§ **THE TASK**:
Type out the data again, word for word and in full.

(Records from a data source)
[Start of section]

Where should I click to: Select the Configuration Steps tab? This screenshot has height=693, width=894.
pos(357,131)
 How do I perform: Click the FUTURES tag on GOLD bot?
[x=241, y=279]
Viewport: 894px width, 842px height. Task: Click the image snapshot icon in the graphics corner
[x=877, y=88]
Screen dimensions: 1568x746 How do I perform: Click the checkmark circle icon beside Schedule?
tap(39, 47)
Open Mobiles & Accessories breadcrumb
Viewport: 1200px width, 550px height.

[End of section]

§ **PROBLEM SOLUTION**:
Where should I click to: Select the Configuration Steps tab? This screenshot has height=693, width=894.
pos(357,131)
 How do I perform: Click the FUTURES tag on GOLD bot?
[x=241, y=279]
Viewport: 894px width, 842px height. Task: Click the image snapshot icon in the graphics corner
[x=877, y=88]
Screen dimensions: 1568x746 How do I perform: Click the checkmark circle icon beside Schedule?
tap(39, 47)
Open Mobiles & Accessories breadcrumb
Viewport: 1200px width, 550px height.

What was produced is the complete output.